Tras los «números azules» que el oficialismo exhibió en 2025, el gobernador ratificó a su ministro de Turismo como el único comandante del festival mayor. Con el Banco Rioja como garante financiero y la licitación de espacios VIP, la Casa de las Tejas apuesta a un febrero de alto impacto social y alivio económico.
En tiempos de austeridad y lupa sobre el gasto público, organizar una fiesta popular se convierte en un acto de alto riesgo político. Sin embargo, Ricardo Quintela despejó las dudas con pragmatismo: equipo que gana (y no pierde plata), no se toca. El gobernador volvió a confiar la organización integral de la Fiesta Nacional de La Chaya 2026 al ministro de Turismo y Culturas, Gustavo Luna.
La decisión no obedece solo a una cuestión de afinidad en el gabinete, sino a una planilla de cálculo. Según los informes que circularon en los despachos de la residencia oficial, la edición 2025 cerró con superávit. Ese dato funcionó como el salvoconducto para que Luna retenga el control de la «caja» y la logística del evento más importante de la provincia, blindándolo ante las críticas de la oposición sobre las prioridades del gasto.
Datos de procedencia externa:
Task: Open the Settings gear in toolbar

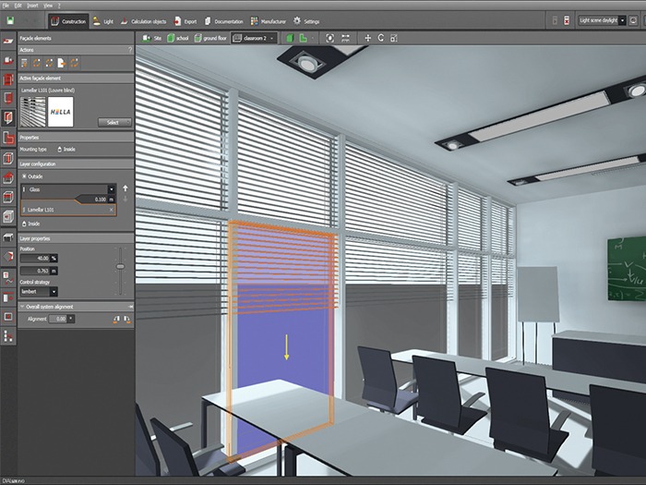Action: click(x=305, y=19)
Ingeniería financiera y control bancario
Para la edición que se desarrollará del 13 al 15 de febrero, el gobierno diseñó un esquema que busca maximizar ingresos y profesionalizar la venta. El Banco Rioja asumió el rol central en la comercialización de los tickets, un movimiento que garantiza trazabilidad en la recaudación y ofrece herramientas de financiación para asegurar un autódromo lleno.
La grilla artística, confirmada con nombres de peso como Abel Pintos, Soledad Pastorutti, Ulises Bueno, Euge Quevedo y La LBC, junto al infaltable Sergio Galleguillo, revela la estrategia: apostar a lo seguro. No hay margen para experimentos; el gobierno necesita masividad para validar la inversión y mantener la paz social en un mes clave como febrero.
La privatización de la experiencia VIP
Un dato distintivo de esta nueva etapa de gestión de Luna es la búsqueda de elevar la vara en los servicios premium, tercerizando el riesgo y la inversión. La Comisión Organizadora abrió el juego para la concesión de los Palcos Gastronómicos.
La convocatoria apunta al sector privado para que gestione cuatro espacios exclusivos con capacidad para 90 personas cada uno. El pliego exige no solo comida, sino una «propuesta integral»: ornamentación, mobiliario y vajilla temática. El gobierno busca que el empresario invierta en la «experiencia Chaya» a cambio de la rentabilidad del sector más pudiente del público.
Los interesados deben presentar sus proyectos en el Paseo Cultural Castro Barros. La selección, aclaran desde la cartera de Turismo, será técnica y estética. Con esta movida, Luna intenta modernizar el festival y, de paso, mostrar una faceta de articulación público-privada que suele caer bien en el electorado de clase media.
Quintela le dio la llave a Luna. El ministro tiene ahora la responsabilidad de repetir el éxito financiero del 2025. En un año pre-electoral como el 2026, la Chaya no será solo harina y albahaca; será una vidriera política donde el gobierno medirá su popularidad al ritmo del folklore.